Immediately after the conclusion of today’s session, Republican legislators convened their party’s caucus, presumably to discuss alternatives to the proposed measures.
State Controller John Chaing is ready to issue IOUs to state contractors if legislators don’t solve California’s $24.3 billion deficit.
Republicans have already indicated they will not approve any more tax increases, a move backed by Governor Arnold Schwarzenegger.
Local Assemblyman Cameron Smyth said a lot of work remains to be done, even though the window of opportunity is short.
“It was really frustrating (Wednesday’s session) because here we are a week out from when the state is going to be facing even greater financial constraints. The Democrats just put up a political drill in form of a budget that they knew would not have the support of the legislature or the support of the Governor, in fact, not every Democrat voted for the budget. All that does is set us back a couple of days and these are days that we and the people of the state of California don’t really have.
Smyth said that negotiations will continue Thursday but he doesn’t expect any significant changes in time for a vote that day.
“Unfortunately we’ve had about a month to see how much trouble the state is in and 100 hours of testimony in conference committee and the Democrats will still not allow a budget vote that would be supported by both sides and the Governor.
Asked if another lockdown was anticipated to work out the issues, Smyth was optimistic.
“At this point, we haven’t started having those discussions, but as we get closer to next week’s deadline, we need to make tough choices. It’s tough, and it’s not going to be pretty, regardless, but it’s necessary. We have to fix the cash flow problem we have and if we don’t, well, a lot of people are going to suffer.”
Senator George Runner was also disappointed in the measure and voted against it.
“California has a $24 billion budget deficit and the voters were clear that the deficit must be closed without additional tax increases. This budget proposal failed to address the $24 billion problem and offered solutions relying on even more tax increases,” he said. “In that sense, this budget proposal turns a deaf ear to the clear message sent by the voters in the recent Special Election by raising taxes, and fails to close the deficit.
“Taxpayers have had enough. They want the Legislature to do its job: Close the $24 billion deficit without raising taxes, and do it now! I voted no today because this proposal ignores the will of the voters on both counts. It includes even more tax increases and it fails to close the $24 billion budget deficit.”
“Next Wednesday, we start a massively unbalanced spending plan and a cash shortfall not seen since the Great Depression,” Chaing said in a press release. “The state’s $2.8 billion cash shortage in July grows to $6.5 billion in September, and after that we see a double-digit freefall.”

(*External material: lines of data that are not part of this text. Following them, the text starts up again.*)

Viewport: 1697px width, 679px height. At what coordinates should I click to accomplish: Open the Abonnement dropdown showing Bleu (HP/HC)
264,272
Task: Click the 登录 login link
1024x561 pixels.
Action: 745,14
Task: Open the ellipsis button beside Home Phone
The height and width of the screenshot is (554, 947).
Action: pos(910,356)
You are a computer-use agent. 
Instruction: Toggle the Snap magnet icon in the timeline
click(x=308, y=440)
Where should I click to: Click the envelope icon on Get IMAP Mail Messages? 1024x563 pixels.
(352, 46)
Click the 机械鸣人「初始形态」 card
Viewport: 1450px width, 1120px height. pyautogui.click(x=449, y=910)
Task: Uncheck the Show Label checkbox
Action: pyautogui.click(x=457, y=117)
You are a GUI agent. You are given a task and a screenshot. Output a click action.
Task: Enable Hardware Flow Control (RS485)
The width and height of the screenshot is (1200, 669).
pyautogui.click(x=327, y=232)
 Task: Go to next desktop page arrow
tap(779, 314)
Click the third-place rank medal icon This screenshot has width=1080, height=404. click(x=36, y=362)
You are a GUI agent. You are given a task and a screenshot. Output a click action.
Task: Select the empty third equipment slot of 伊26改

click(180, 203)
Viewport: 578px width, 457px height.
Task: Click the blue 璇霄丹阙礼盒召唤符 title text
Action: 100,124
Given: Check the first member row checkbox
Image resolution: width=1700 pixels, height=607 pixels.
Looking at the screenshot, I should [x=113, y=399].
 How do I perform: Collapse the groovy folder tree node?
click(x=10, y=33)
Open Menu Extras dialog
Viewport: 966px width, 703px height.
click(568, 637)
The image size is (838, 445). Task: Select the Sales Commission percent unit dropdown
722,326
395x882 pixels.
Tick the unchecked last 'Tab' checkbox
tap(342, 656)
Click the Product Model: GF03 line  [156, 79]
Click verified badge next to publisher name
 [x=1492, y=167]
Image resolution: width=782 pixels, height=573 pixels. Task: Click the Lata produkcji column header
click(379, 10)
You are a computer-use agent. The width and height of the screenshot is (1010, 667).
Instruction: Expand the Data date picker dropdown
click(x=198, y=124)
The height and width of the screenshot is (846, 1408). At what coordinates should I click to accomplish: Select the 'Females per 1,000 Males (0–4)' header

Using IOUs to pay bills has only been done once in California and was last done in 1992. Borrowing to cover cash deficits is commonplace, but Chaing said the shortfall was so large, IOUs were the only option. State employees cannot be paid with IOUs, due to a federal court ruling in 1996 that prohibits the practice.
Democratic leader Darrell Steinberg said that his party would not approve the elimination of health insurance for children, college tuition and services to the disabled and out-of-work.
“We will not, we will not eliminate the Health Families program, we will not eliminate CalWorks, we will not eliminate in-home care … it’s not going to happen,” he told the Sacramento Bee.